WHAT THIS TASK INVOLVES
Repeat only the lines below from the one containing "Criminal Law (61, 1558)" through the one containing "Civil Law (357, 475)", inclusive, exactly as written.

——————————

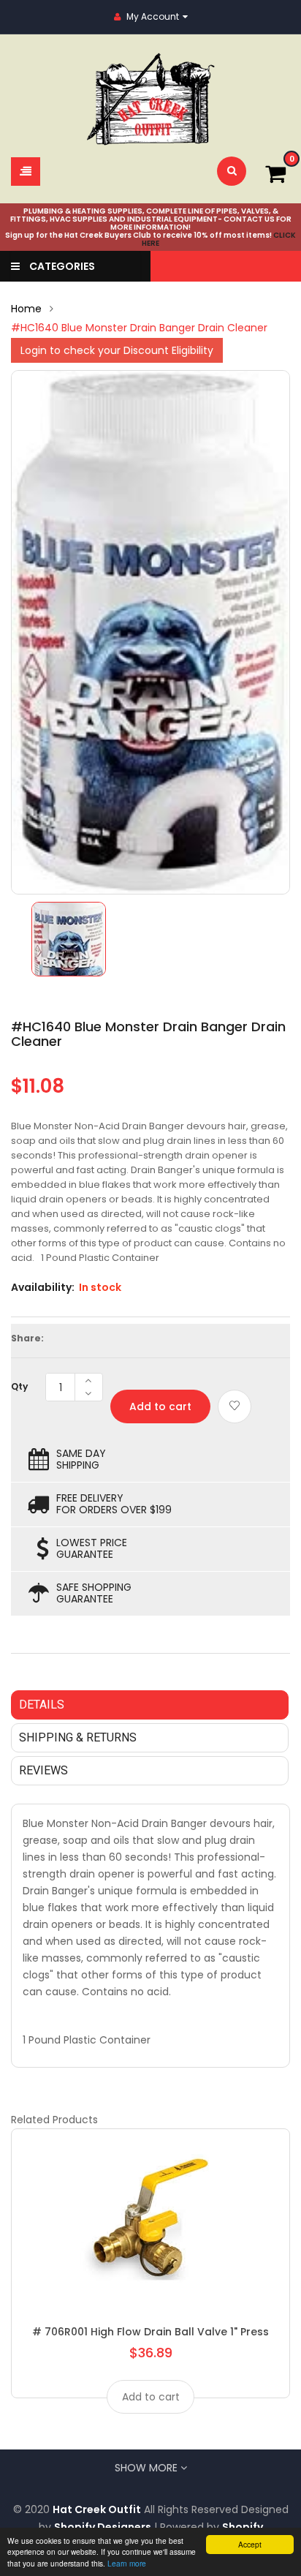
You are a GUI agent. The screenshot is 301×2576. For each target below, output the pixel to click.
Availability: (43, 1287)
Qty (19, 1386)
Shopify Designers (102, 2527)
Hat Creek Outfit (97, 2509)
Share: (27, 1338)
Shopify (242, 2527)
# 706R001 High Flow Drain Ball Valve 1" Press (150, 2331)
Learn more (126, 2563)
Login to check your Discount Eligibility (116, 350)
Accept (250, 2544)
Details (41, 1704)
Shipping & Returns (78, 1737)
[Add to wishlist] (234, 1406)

——————————

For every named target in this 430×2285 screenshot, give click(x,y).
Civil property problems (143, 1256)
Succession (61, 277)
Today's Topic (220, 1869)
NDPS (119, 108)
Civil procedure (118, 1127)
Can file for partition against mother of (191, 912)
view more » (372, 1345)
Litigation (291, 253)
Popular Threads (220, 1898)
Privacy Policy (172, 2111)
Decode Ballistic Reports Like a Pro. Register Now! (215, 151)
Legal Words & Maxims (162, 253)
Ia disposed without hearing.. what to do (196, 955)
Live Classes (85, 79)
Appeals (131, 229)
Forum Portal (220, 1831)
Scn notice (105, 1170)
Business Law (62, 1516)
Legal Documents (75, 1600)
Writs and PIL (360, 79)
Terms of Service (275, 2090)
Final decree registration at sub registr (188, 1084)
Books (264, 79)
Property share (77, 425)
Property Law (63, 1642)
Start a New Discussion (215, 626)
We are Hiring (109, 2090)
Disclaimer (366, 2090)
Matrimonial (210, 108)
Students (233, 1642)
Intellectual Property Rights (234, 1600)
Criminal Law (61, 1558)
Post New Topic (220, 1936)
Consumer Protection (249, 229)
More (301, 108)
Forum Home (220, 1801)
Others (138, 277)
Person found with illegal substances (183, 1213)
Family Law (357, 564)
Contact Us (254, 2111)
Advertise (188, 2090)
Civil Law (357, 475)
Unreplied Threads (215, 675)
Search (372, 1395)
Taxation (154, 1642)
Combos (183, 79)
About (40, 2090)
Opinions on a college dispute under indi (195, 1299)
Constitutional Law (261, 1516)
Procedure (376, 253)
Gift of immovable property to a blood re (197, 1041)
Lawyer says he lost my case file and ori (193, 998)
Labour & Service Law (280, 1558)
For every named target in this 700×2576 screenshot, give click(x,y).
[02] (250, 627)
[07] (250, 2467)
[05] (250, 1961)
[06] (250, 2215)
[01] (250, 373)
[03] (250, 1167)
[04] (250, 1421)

——————————

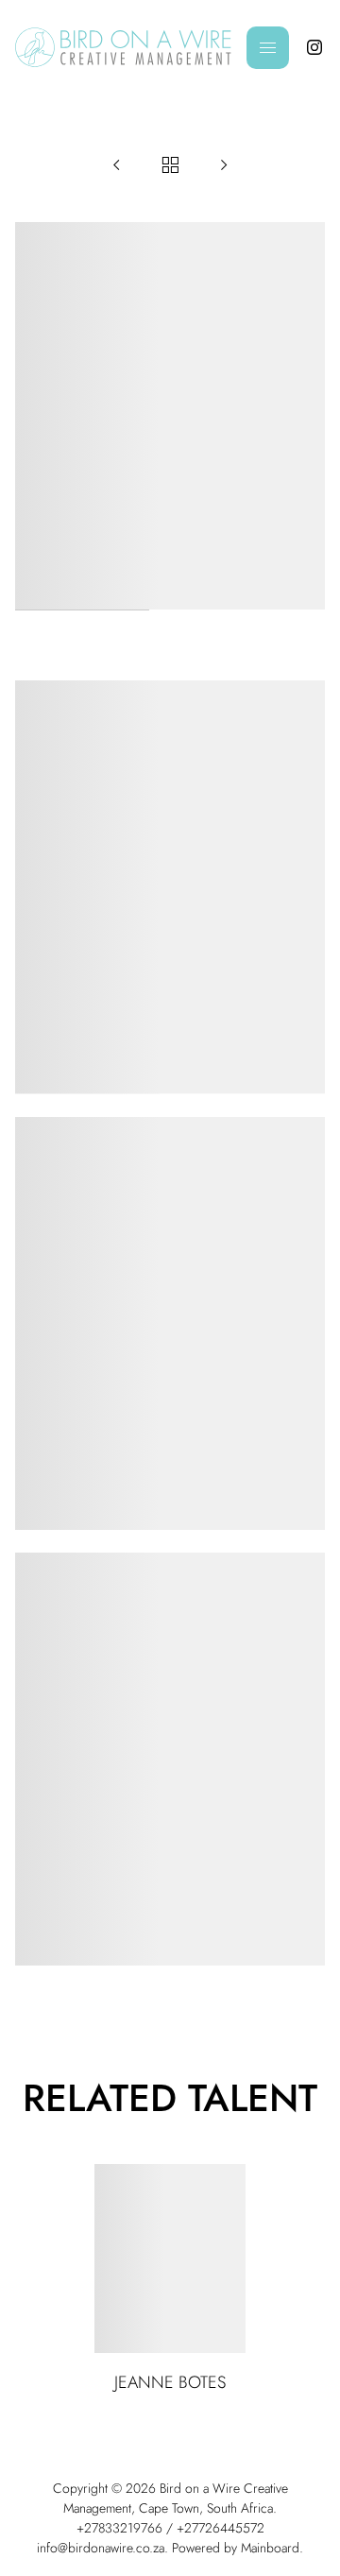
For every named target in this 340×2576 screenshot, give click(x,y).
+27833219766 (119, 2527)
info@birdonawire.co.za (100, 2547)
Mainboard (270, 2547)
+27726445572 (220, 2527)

——————————

ANSWER TO THE EXERCISE
Criminal Law (61, 1558)
Post New Topic (220, 1936)
Consumer Protection (249, 229)
More (301, 108)
Forum Home (220, 1801)
Others (138, 277)
Person found with illegal substances (183, 1213)
Family Law (357, 564)
Contact Us (254, 2111)
Advertise (188, 2090)
Civil Law (357, 475)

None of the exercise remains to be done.